No pleasure like content;

No friend like gifts; no virtue

Like hearts on mercy bent. [271}

"But why bore you with a sermon? In this place you are at home. Pray divest yourself of disturbing worries, and spend your time in friendship with me."

Now when Swift had listened to these observations of Slow, set off as they were with the inner truth of numerous authoritative works, his face blossomed, his heart was satisfied, and he said: "Slow, my dear fellow, you are good. Your virtue is something to rely on. For in the act of offering this comfort to Gold, you have brought perfect satisfaction to my heart. As the proverb puts it:

They taste the best of bliss, are good,

And find life's truest ends,

Who, glad and gladdening, rejoice

In love, with loving friends.

And again:

The richest man is penniless,

A living nothing, a vain distress,

If greed, true wealth destroying, bends

His soul to lack the charm of friends.

"Now by means of this first-class advice you have rescued our poor friend, sunk in the sea of wretchedness. After all, it is quite in the nature of things:

The good forever save the good,

When dull misfortunes clog:

For only elephants can drag

Their comrades from the bog.

And again:

No man deserves the praise of men,

Nor meets the vow of virtue, when [272}

The poor or suppliant from him go

Averted, sunk in hopeless woe.

Yes, there is wisdom in this:

What manhood is there, making not

The sad, secure?

What wealth is that, availing not

To aid the poor?

What sort of act, performed without

Good consequence?

What kind of life, that glory feels

To be offense?"

While they were conversing thus, a deer named Spot arrived, panting with thirst and quivering for fear of hunters' arrows. On seeing him approach, Swift flew into a tree, Gold crept into a grass-clump, and Slow sought an asylum in the water. But Spot stood near the bank, trembling for his safety.

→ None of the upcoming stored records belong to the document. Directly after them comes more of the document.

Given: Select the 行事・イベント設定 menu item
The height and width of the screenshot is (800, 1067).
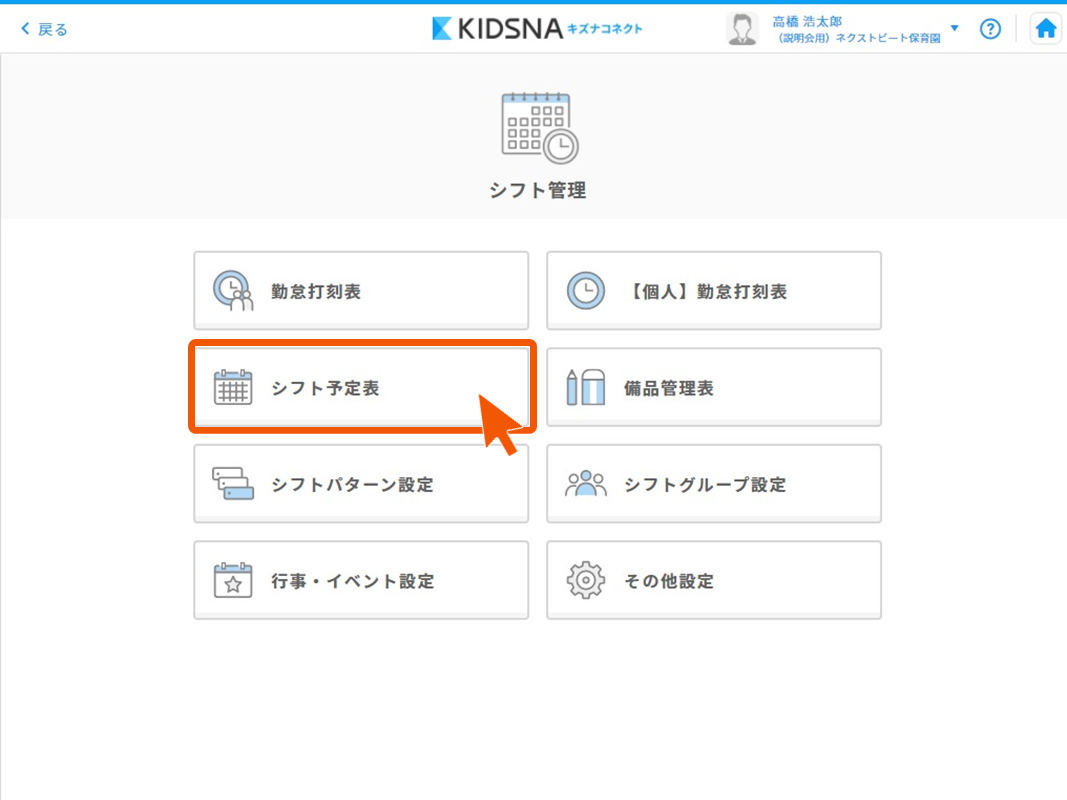Looking at the screenshot, I should tap(360, 581).
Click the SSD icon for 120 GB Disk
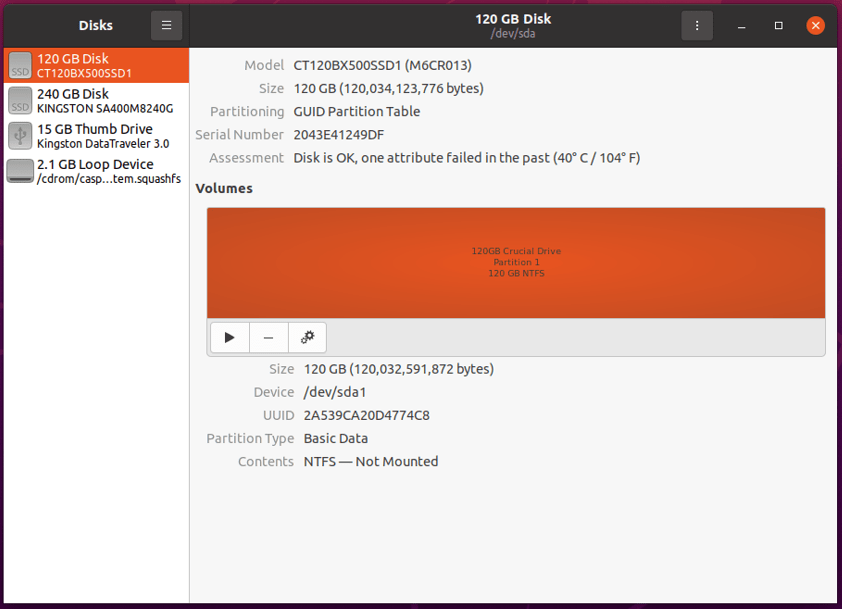 click(20, 66)
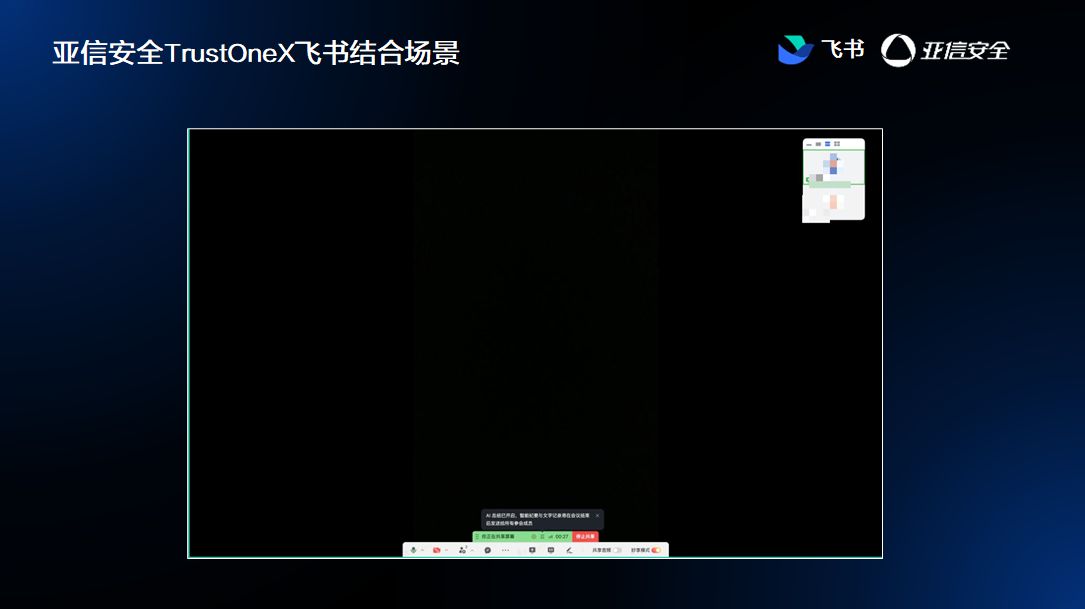Viewport: 1085px width, 609px height.
Task: Open the chat bubble icon
Action: (x=487, y=550)
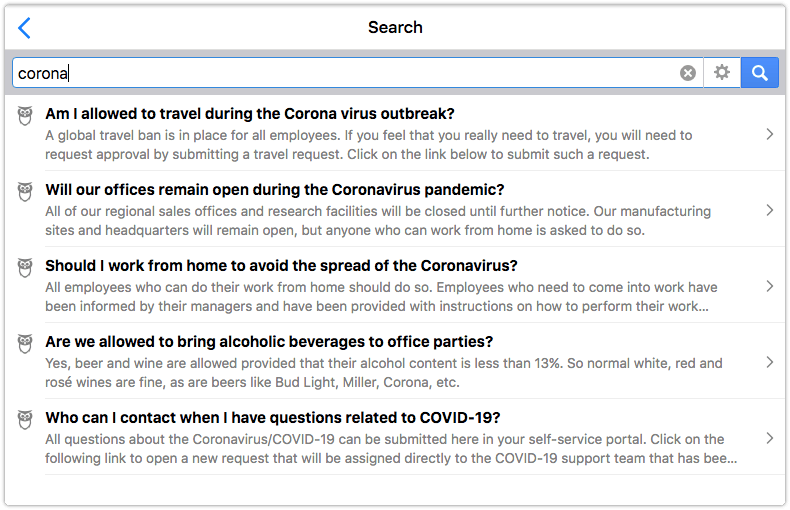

Then Swift flew into the air, inspected the terrain for the distance of a league, then settled on his tree again, and called to Slow: "Slow, my dear fellow, come out, come out! No evil threatens you here. I have inspected the forest minutely. There is only this deer who has come to the lake for water." Thereupon all three gathered as before.

Then, out of friendly feeling toward a guest, Slow said to the deer: "My good fellow, drink and bathe. Our water is of excellent quality, and cool." And Spot thought, after meditating on this invitation: "Not the slightest danger threatens me from these. And [273} this because a turtle has no capacity for mischief when out of water, while mouse and crow feed only on what is dead. So I will make one of their company," And he joined them.

Then Slow bade him welcome and did the honours, saying: "I trust your circumstances are happy. Pray tell us how you happened into this neck of the woods." And Spot replied: "I am weary of a life without love. I have been hard pressed on every side by mounted grooms and dogs and hunters. But fear lent speed, I left them all behind, and came here to drink. Now I am desirous of your friendship."

Upon hearing this, Slow said: "We are little of body. It is unnatural for you to make friends with us. One should make friends with those capable of returning favours." But Spot rejoined:

"Better with the learnèd dwell,

Even though it be in hell

Than with vulgar spirits roam

Palaces that gods call home.

"And since you know that one little of body may be of no little consequence, why these self-depreciatory remarks? Yet after all, such speech is becoming to the excellent. I therefore insist that you make friends with me today. There is a good old saying:

Make friends, make friends, however strong

Or weak they be:

Recall the captive elephants

That mice set free." [274}

"How was that?" asked Slow. And Spot told the story of

The Mice That Set Elephants Free

There was once a region where people, houses, and temples had fallen into decay. So the mice, who were old settlers there, occupied the chinks in the floors of stately dwellings with sons, grandsons (both in the male and female line), and further descendants as they were born, until their holes formed a dense tangle. They found uncommon happiness in a variety of festivals, dramatic performances (with plots of their own invention), wedding-feasts, eating-parties, drinking-bouts, and similar diversions. And so the time passed.

But into this scene burst an elephant-king, whose retinue numbered thousands. He, with his herd, had started for the lake upon information that there was water there. As he marched through the mouse community, he crushed faces, eyes, heads, and necks of such mice as he encountered.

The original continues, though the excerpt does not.